⟨

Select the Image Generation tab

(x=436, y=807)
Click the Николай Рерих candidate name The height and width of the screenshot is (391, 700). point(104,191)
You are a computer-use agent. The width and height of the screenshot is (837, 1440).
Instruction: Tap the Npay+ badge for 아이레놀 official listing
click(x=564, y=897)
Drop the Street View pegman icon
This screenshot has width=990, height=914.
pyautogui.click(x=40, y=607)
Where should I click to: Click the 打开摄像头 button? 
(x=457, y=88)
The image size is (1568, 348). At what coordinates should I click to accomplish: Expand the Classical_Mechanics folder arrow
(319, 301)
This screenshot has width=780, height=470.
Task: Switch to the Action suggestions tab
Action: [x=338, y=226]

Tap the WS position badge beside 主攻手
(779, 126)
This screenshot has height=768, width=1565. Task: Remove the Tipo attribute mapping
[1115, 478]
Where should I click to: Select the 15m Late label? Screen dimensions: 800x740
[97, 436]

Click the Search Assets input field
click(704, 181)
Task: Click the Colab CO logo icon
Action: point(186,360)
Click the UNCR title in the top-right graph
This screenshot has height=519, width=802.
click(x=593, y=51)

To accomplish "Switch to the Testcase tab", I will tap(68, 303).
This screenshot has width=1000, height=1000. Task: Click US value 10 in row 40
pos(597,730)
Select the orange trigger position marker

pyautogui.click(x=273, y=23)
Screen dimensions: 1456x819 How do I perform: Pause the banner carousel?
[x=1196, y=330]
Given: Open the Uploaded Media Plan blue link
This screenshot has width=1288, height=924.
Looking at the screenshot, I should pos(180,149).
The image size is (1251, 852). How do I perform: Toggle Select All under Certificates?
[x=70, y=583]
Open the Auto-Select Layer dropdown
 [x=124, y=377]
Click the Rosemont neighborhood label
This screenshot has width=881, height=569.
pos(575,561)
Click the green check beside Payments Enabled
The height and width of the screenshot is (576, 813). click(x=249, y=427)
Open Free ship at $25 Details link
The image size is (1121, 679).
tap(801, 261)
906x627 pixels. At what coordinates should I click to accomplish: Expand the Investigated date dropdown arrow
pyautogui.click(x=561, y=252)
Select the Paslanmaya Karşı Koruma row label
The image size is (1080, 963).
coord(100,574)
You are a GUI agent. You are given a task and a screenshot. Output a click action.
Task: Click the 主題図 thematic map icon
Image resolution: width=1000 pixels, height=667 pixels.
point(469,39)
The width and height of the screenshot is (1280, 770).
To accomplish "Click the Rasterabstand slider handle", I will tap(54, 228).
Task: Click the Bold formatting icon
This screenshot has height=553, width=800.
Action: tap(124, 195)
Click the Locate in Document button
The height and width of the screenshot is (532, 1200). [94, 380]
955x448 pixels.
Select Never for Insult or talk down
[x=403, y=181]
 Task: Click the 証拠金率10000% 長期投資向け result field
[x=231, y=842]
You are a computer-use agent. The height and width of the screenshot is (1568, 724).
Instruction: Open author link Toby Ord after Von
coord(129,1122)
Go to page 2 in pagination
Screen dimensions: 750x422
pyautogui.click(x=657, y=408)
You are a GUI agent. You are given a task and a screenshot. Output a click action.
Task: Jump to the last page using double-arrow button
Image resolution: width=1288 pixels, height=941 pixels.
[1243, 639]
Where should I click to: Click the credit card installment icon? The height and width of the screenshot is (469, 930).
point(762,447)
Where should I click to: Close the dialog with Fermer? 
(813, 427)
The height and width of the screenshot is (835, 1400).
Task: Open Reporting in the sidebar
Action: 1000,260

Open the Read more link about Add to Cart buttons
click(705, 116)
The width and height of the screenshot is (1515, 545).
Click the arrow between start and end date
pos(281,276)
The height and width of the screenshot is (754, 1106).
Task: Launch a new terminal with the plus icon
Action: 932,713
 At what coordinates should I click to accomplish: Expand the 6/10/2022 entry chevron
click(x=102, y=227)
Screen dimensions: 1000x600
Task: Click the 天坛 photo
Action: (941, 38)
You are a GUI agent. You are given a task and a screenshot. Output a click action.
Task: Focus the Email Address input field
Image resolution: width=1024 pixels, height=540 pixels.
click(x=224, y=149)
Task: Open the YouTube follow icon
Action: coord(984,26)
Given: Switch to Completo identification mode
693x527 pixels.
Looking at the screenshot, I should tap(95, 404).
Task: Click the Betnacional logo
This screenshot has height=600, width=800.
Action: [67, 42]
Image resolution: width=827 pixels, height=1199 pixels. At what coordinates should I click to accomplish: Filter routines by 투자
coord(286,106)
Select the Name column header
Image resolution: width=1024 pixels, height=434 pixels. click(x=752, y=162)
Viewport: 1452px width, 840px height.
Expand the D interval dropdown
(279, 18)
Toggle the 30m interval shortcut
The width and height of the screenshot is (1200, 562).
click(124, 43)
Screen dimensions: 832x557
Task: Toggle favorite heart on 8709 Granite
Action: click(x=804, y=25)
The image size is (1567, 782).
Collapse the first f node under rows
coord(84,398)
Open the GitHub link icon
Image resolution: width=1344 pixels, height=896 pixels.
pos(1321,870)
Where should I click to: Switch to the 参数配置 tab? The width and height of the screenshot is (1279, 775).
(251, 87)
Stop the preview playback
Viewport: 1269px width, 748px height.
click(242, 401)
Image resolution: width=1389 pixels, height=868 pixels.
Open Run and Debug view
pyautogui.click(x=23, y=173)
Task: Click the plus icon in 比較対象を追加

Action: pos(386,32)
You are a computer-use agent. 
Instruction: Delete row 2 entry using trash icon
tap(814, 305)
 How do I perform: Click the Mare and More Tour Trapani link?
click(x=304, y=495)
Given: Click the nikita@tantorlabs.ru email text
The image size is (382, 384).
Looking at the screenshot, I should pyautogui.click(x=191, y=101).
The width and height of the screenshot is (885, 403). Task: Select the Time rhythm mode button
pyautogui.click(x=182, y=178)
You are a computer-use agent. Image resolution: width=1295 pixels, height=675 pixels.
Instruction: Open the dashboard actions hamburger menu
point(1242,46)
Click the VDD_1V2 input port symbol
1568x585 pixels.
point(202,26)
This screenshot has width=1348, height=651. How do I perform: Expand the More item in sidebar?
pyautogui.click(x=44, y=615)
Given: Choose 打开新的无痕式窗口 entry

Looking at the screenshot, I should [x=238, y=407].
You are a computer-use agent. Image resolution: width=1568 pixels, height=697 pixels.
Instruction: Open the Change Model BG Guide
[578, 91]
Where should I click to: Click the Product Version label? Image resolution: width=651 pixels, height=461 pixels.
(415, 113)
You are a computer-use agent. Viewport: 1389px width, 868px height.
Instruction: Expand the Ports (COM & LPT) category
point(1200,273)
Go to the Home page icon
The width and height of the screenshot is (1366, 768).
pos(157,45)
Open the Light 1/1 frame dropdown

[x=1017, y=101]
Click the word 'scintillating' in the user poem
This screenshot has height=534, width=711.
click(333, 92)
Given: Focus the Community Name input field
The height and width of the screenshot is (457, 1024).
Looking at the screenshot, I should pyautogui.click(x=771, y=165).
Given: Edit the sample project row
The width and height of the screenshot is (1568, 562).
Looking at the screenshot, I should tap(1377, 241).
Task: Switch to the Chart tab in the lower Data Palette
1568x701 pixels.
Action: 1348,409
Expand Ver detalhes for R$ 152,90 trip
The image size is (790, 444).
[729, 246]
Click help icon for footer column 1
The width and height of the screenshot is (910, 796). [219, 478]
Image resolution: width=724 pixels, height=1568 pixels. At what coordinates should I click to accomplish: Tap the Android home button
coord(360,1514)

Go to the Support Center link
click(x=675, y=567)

⟩

EXERCISE DETAILS: Please copy out each line of the data in which the word "Focus" occurs.

EXERCISE SOLUTION:
Task: Focus the Email Address input field
Given: Focus the Community Name input field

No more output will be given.